The Brigham Young University and Princeton research found that on the average men dominate 75% of the conversation during meetings.
When women speak out, they are often ignored, put down, shunned, or have their ideas co-opted by someone else. Many women report only having their ideas taken seriously when reiterated by a man in the room.
When you hear a woman being talked over or interrupted, or credit for an idea or work being stolen, speak up. By reiterating a thought shared and attributing it to the woman who offered it, you endorse worthy ideas and ensure that credit is given where it’s due. If you’re active on social media, make sure to share, retweet, and comment on women’s accounts to assure they’re heard.
Use your privilege like a spotlight to highlight the words of women who might otherwise fall on deaf ears.
Mentoring can have a substantial impact; so much so it was recently found to be the most impactful activity for increasing diversity and inclusion at work. Receiving mentorship from senior males can increase compensation and career progress satisfaction for women, particularly for those working in male-dominated industries.

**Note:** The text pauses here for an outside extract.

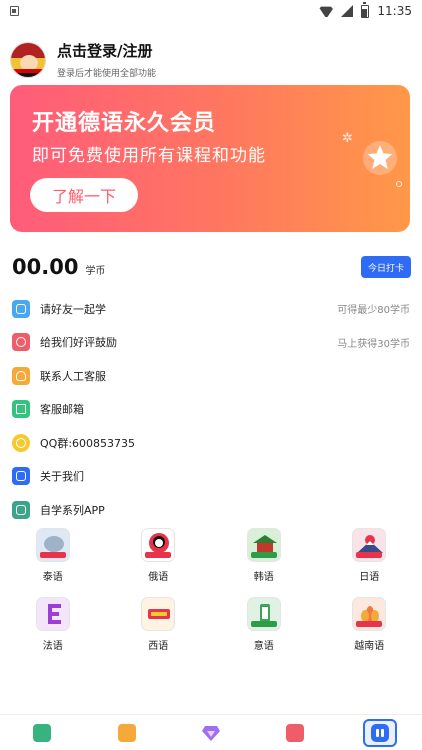 Image resolution: width=422 pixels, height=750 pixels. I want to click on login-header: 点击登录/注册 登录后才能使用全部功能, so click(83, 60).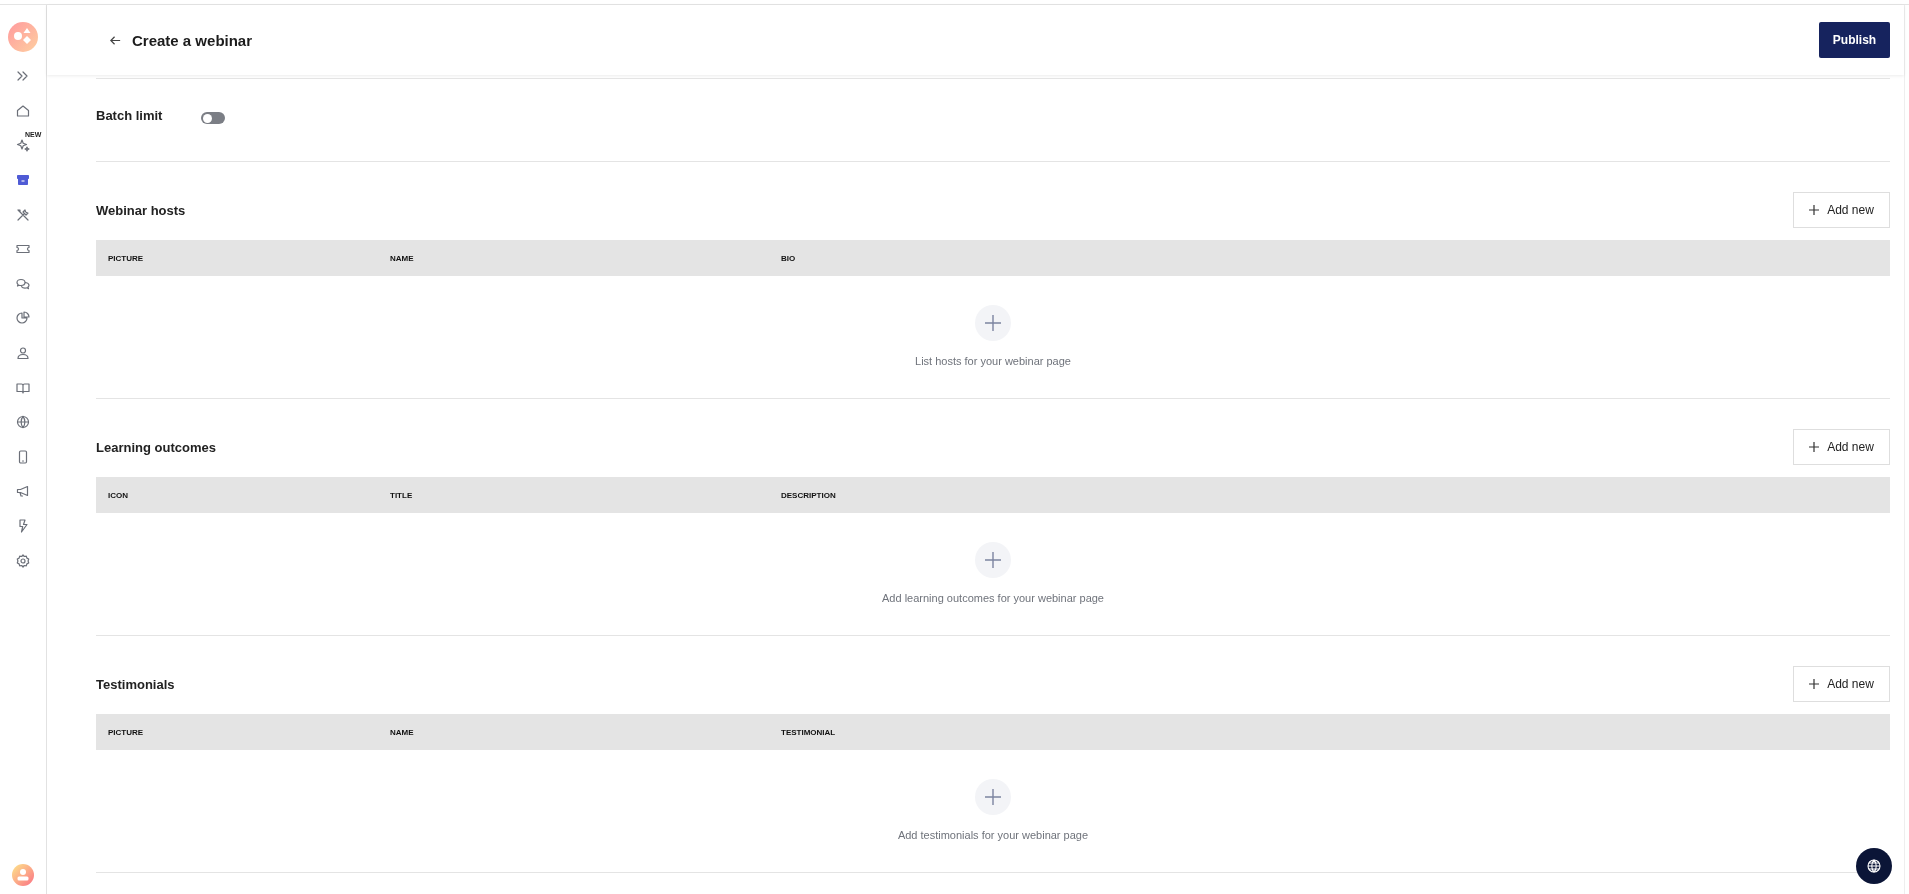 This screenshot has width=1909, height=894. I want to click on publish-button: Publish, so click(1854, 40).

Find ways to mentor women in your field. This can be done via organised mentoring programs if they exist, or informal mentoring. Schedule regular calls or find a coffee shop or office with other people around. Keep it professional. Ask women what would help them most, ask good questions and prepare your advice. Try to recruit other men to become mentors for programs.
When recruiting for new positions, is your company embracing research-driven practices that reduce bias? Do you embrace pay transparency or other accountability measures for providing equal pay for equal work? Do you have a gender-neutral bathroom? On-site child care and lactation rooms? How about equal parental leave policies that enable all working parents to thrive?

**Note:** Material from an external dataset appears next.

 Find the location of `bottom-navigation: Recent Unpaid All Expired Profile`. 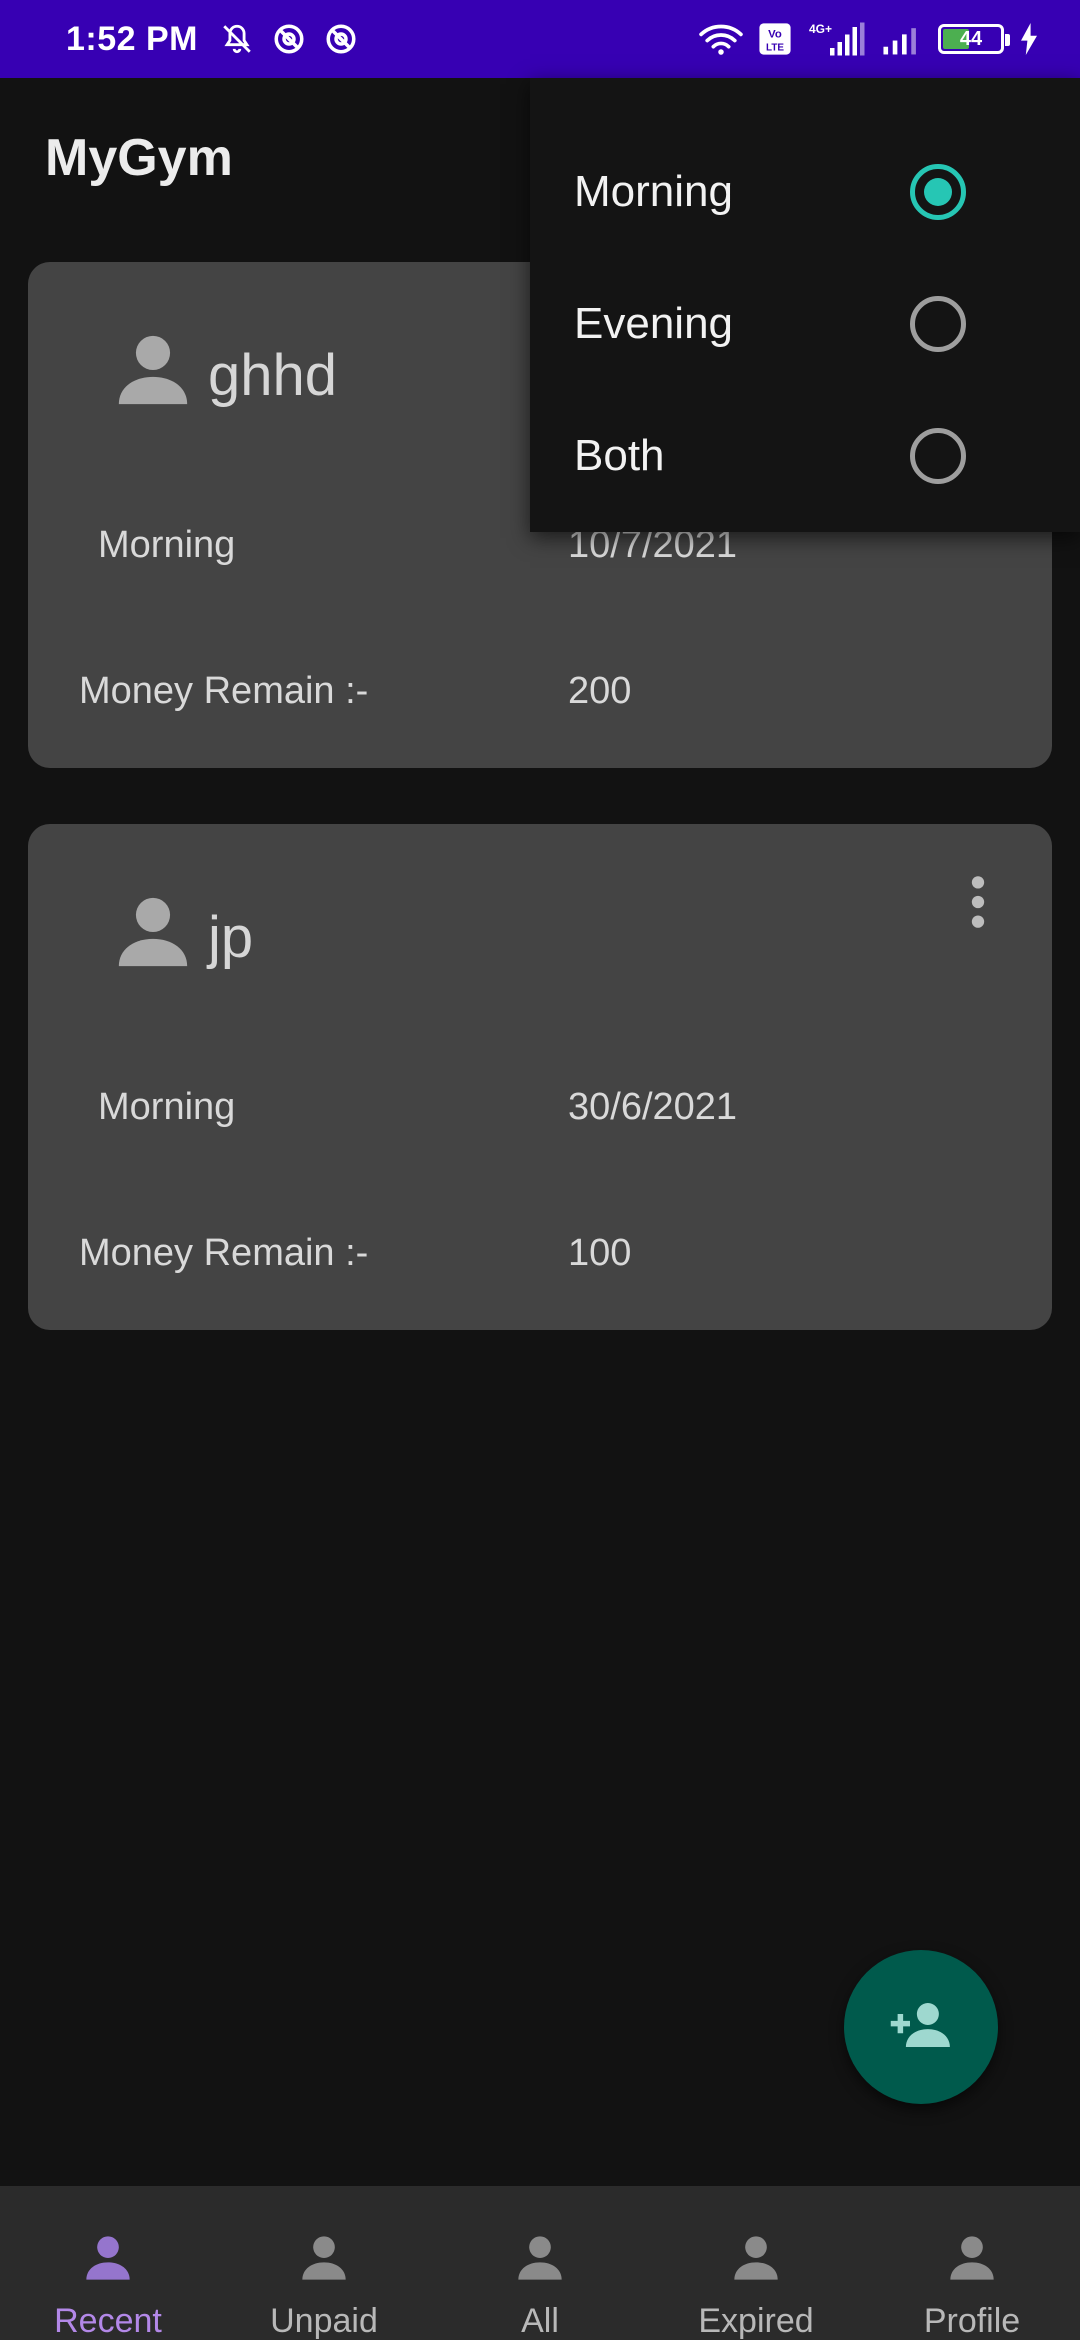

Join women in advocating for flexible hours, working from home arrangements and on-site childcare. These policies help women and men, as women aren’t the only ones caring for family members. These policies can’t be enacted without male allies, so become active in these conversations.
5) Call It Out
Support women who are being treated poorly, demeaned or harassed in any way shape or form. Speak up to let the offending colleague know that it’s not okay to behave this way or encourage a woman to report the problem to human resources. Offer to go with her if she seems unsure and share what you’ve seen. If it’s only women who are asked to fetch coffee or take notes in meetings, question the practice or volunteer yourself.
Sexism at a workplace can take a toll on woman’s sense of confidence, as well as her reputation. Unfortunately, microaggressions like actions, statements or incidents projecting subtle and often unintentional discrimination against women are not rare. Apart from that, women also frequently face discrimination based on race, sexual orientation, gender identity, class or their ability.
Don’t be afraid to speak up and make your work environment one that is welcoming and inclusive.
6) Recruit Inclusively
Insist that recruiting teams that present candidates for an open role include a high percentage of resumes representing top female talent. You can also try blind résumé evaluation technique. In this hiring process résumés are being evaluated without names attached in order to reduce potential gender bias.
Believe women in your office when they come to you with concerns. Validate women’s experiences, even if you’re feeling called out or are tempted to get defensive. Practice empathically putting yourself in their shoes and trying to understand their experience. Get curious about what women need to feel respected, valued, and safe – even if that requires soliciting anonymous feedback.